> >

Kartu Prakerja, Sarat Kritik dan Tak Efektif

Catatan jurnalis | 22 Juni 2020, 14:59 WIB
Ilustrasi Program Kartu Pra Kerja (Sumber: Tangkap layar prakerja.go.id)

Oleh: Mustakim, Jurnalis Kompas Tv 

Komisi Pemberantasan Korupsi (KPK) menyatakan ada sejumlah masalah dalam program Kartu Prakerja. Pemerintah diminta menunda, mengevaluasi dan memperbaiki program yang baru berjalan beberapa bulan ini.

Kartu Prakerja merupakan program yang disodorkan Presiden Joko Widodo dalam kampanye pemilu presiden 2019 lalu. Awalnya, program ini dimaksudkan untuk membantu orang-orang yang belum bekerja, bukan pekerja yang terdampak virus corona. Namun skenario berubah. Indonesia ikut terpapar virus corona. Pandemi menghantam banyak sektor, termasuk ekonomi. Banyak perusahaan yang merumahkan atau melakukan pemutusan hubungan kerja (PHK) karena dampak corona. Akibatnya banyak pekerja kehilangan pekerjaan. Kondisi ini memaksa pemerintah turun tangan. Kartu Prakerja pun menjadi pilihan.
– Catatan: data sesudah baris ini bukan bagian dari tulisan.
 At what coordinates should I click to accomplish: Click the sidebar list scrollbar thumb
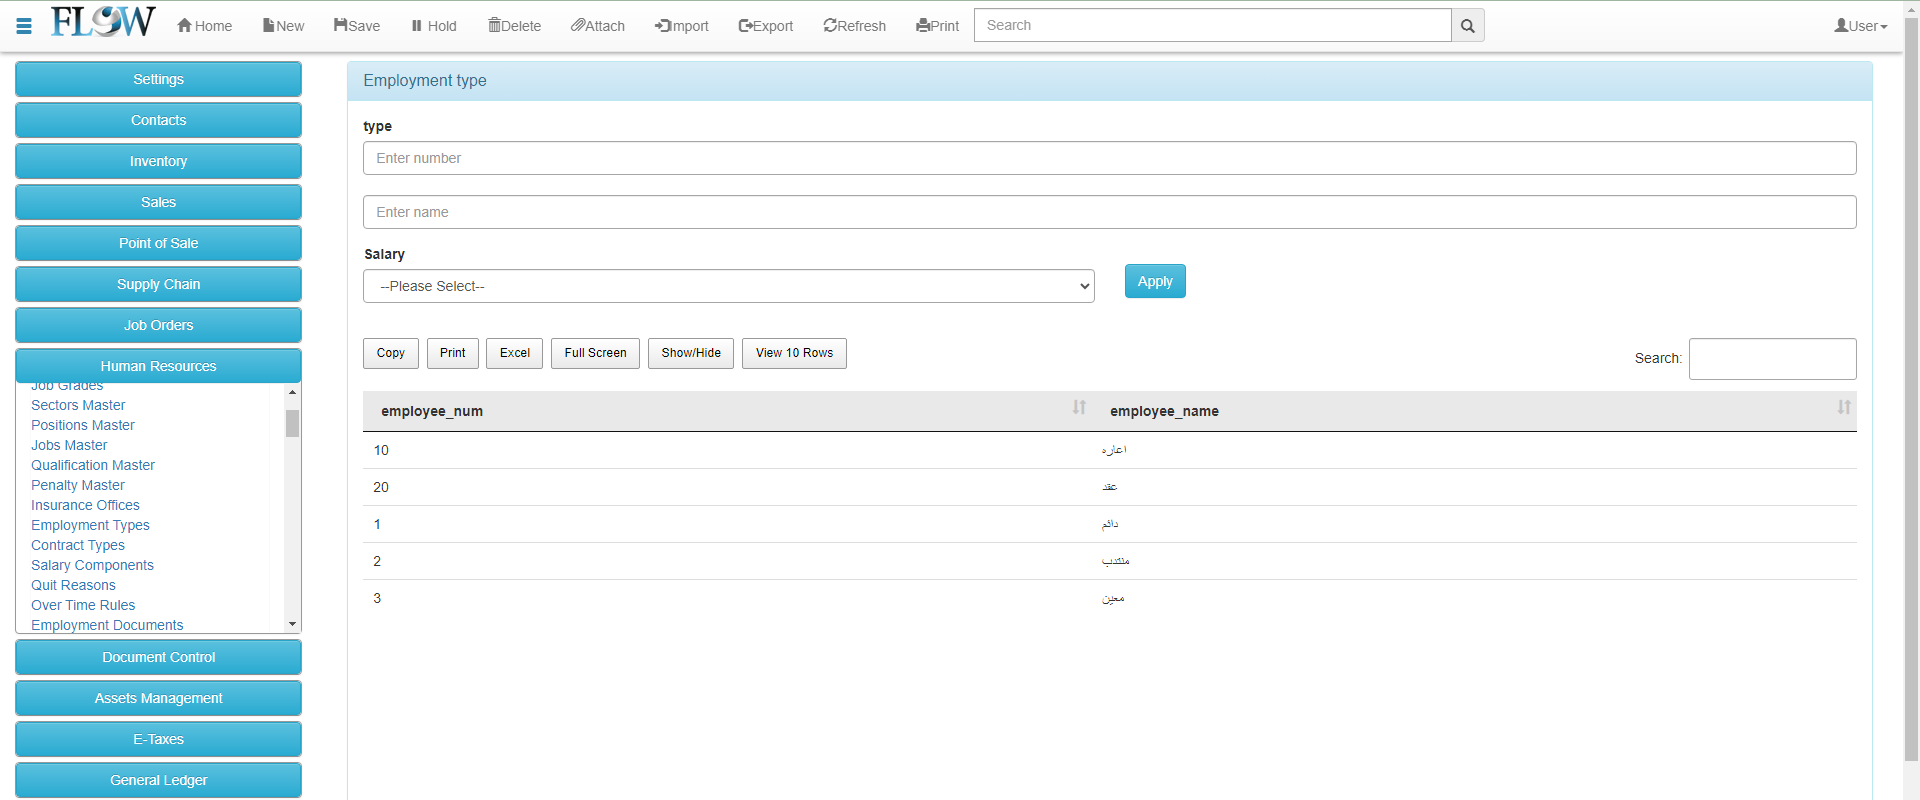pos(292,423)
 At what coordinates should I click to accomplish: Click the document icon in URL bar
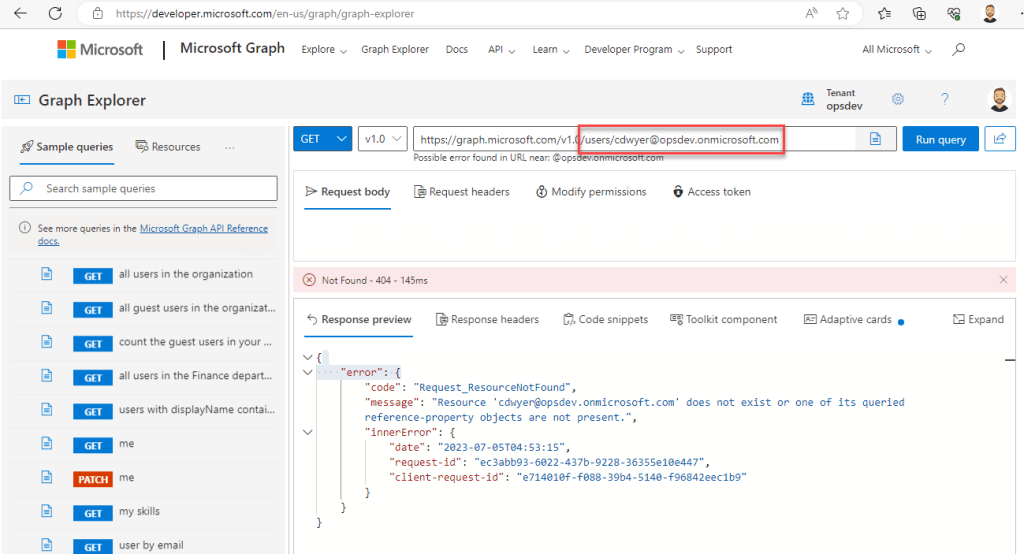(x=875, y=139)
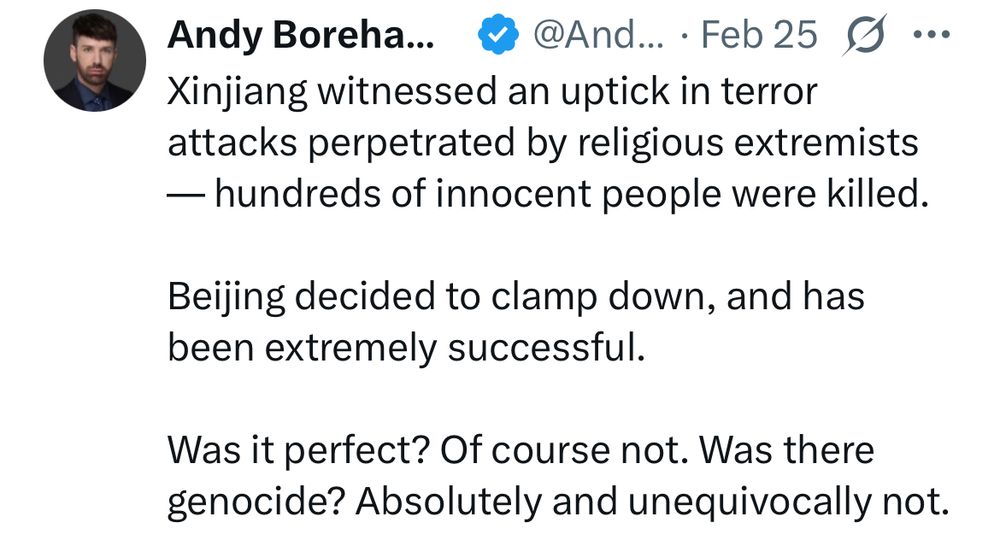Click the truncated '@And...' handle

598,34
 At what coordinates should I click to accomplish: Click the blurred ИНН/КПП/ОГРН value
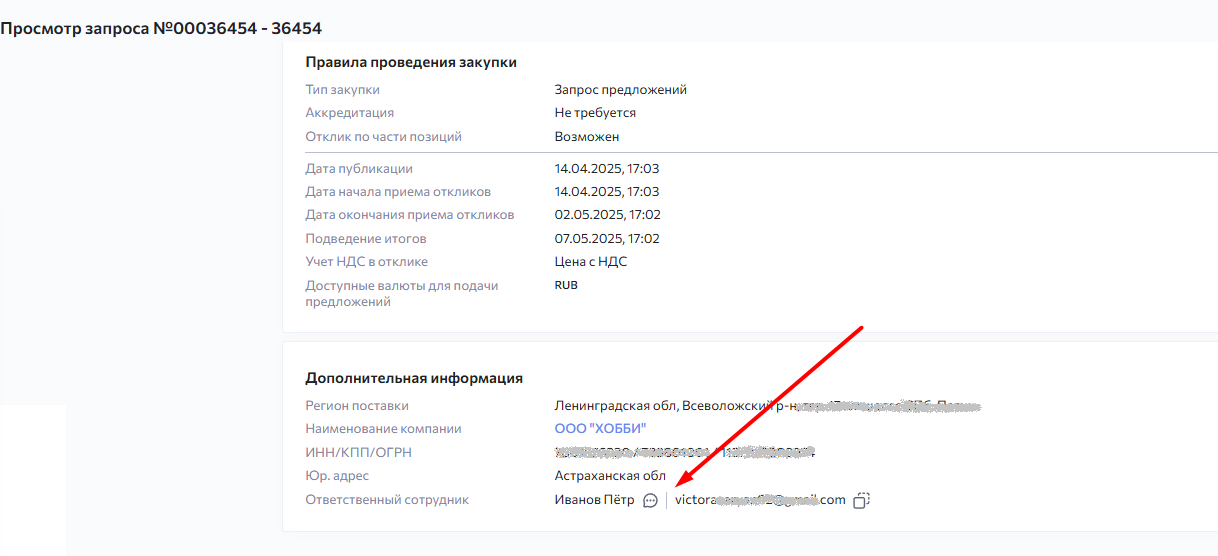click(685, 453)
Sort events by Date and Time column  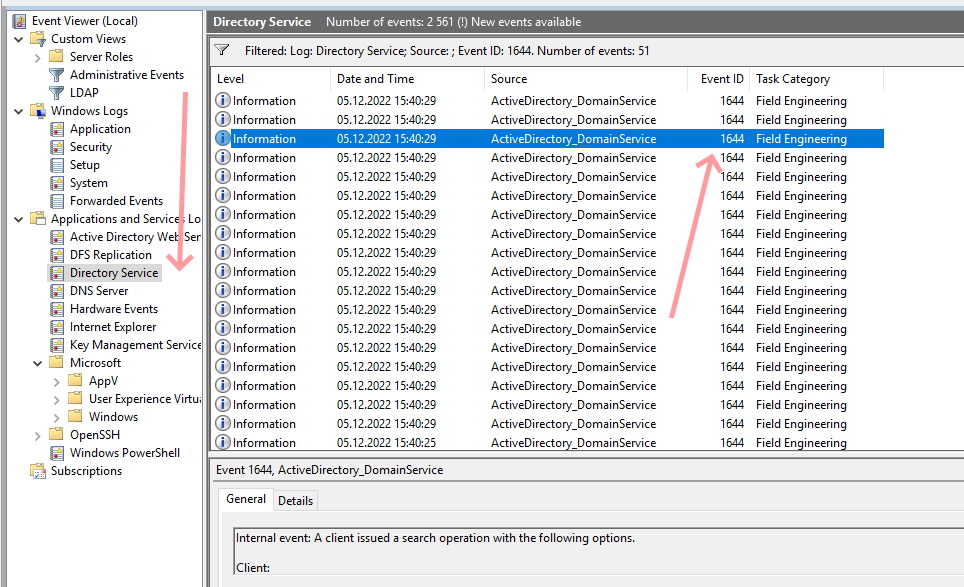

11 April lalu program Kartu Prakerja diluncurkan. Namun, program yang diniatkan untuk menyokong dan menolong orang-orang yang kesusahan karena kehilangan pekerjaan akibat pandemi ini terus menjadi sorotan. Tak hanya dikritik publik, KPK menilai program ini sarat konflik kepentingan dan rawan diselewengkan.

Sarat Konflik Kepentingan

KPK menyatakan ada sejumlah persoalan pada program Kartu Prakerja. Hal itu disampaikan setelah lembaga pimpinan Firli Bahuri melakukan kajian program yang banyak menyedot perhatian publik ini. KPK menyoroti empat hal terkait program ini. Pertama, soal pendaftaran. Menurut data Kementerian Ketenagakerjaan dan BPJS Ketenagakerjaan ada 1,7 juta pekerja terdampak (whitelist). Namun, hanya sebagian kecil dari ‘whitelist’ tersebut yang mendaftar secara daring, yakni hanya 143.000 orang. Padahal ada 9,4 juta orang yang mendaftar selama tiga gelombang.

Penggunaan anggaran sebesar Rp 30,8 miliar untuk fitur recognition guna pengenalan peserta juga dinilai tidak efisien. Kemitraan dengan platform digital dinilai rentan penyelewengan karena dilakukan tanpa melalui mekanisme Pengadaan Barang dan Jasa Pemerintah. Tak hanya itu. KPK juga menemukan terdapat konflik kepentingan pada lima platform digital dengan lembaga penyedia pelatihan.

Selain itu, KPK menilai kurasi materi pelatihan tidak dilakukan dengan kompetensi yang memadai. KPK juga menemukan pelatihan yang sebenarnya telah tersedia melalui jejaring internet dan tidak berbayar. Terakhir, KPK menilai metode pelaksanaan program pelatihan secara daring berpotensi fiktif, tidak efektif, dan dapat merugikan keuangan negara.

Terganjal’ Sejak Awal 

Hasil kajian KPK tersebut pada dasarnya tidak berbeda jauh dengan yang selama ini menjadi kritik publik. Sejak pertama kali diluncurkan, program ini memang tak pernah sepi dari kritik. Sejumlah kalangan menilai, program Kartu Prakerja hanya menghambur-hamburkan anggaran karena tak sesuai kebutuhan. Karena, di masa pandemi rakyat lebih membutuhkan makanan dibanding pelatihan.